_Record extracts_.

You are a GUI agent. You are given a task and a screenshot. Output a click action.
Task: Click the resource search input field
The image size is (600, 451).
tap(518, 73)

==

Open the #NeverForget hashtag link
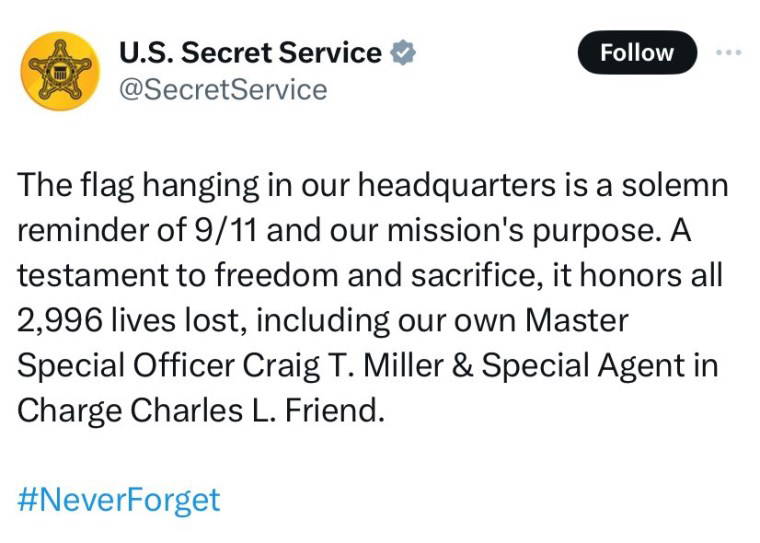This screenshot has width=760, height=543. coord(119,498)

==

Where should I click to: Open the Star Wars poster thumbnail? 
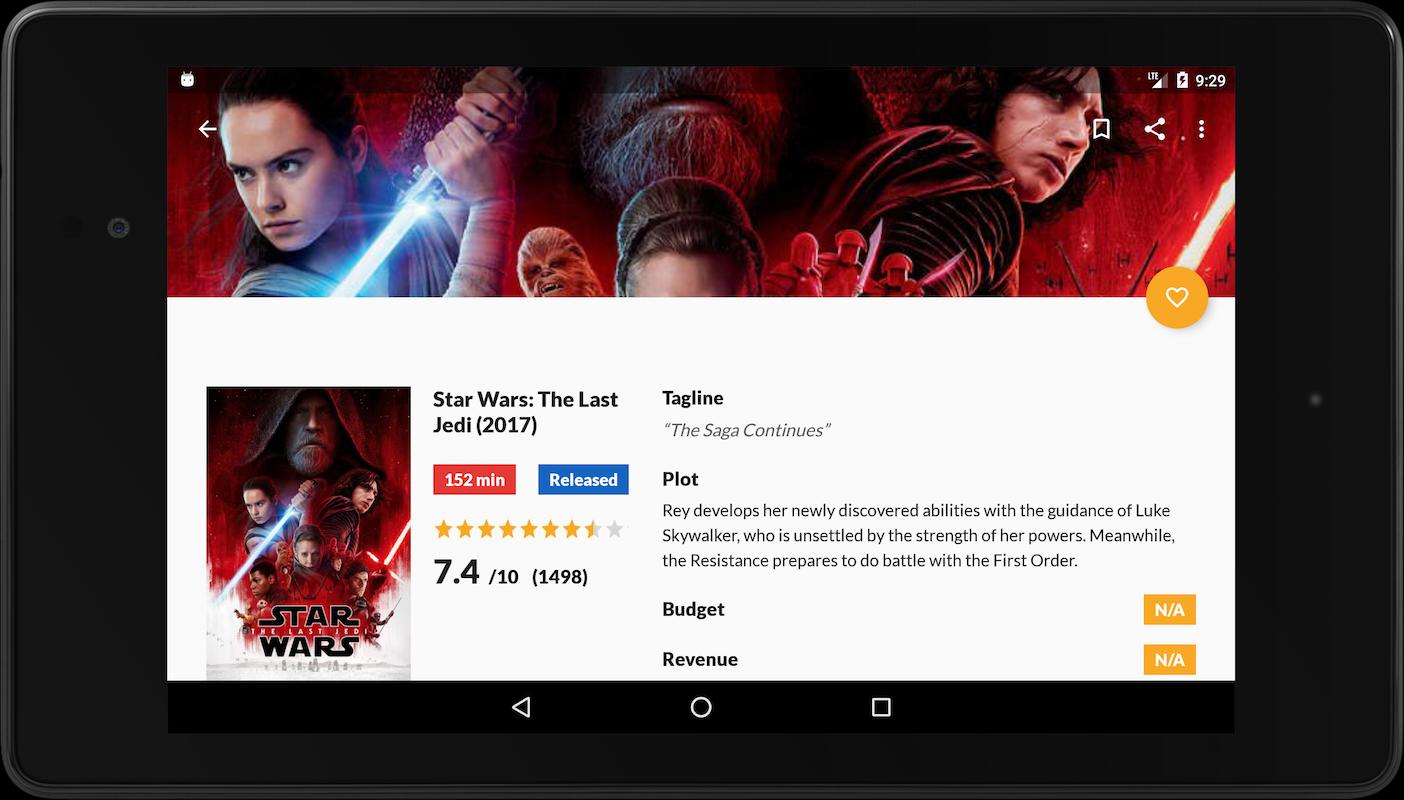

_What is asked_.
Copy the data from the line that has "You are a GUI" through the line that has "tap(518, 73)", including both of those lines, and add 45 to each coordinate in the answers.

_Reply_.
You are a GUI agent. You are given a task and a screenshot. Output a click action.
Task: Click the resource search input field
The image size is (600, 451).
tap(563, 118)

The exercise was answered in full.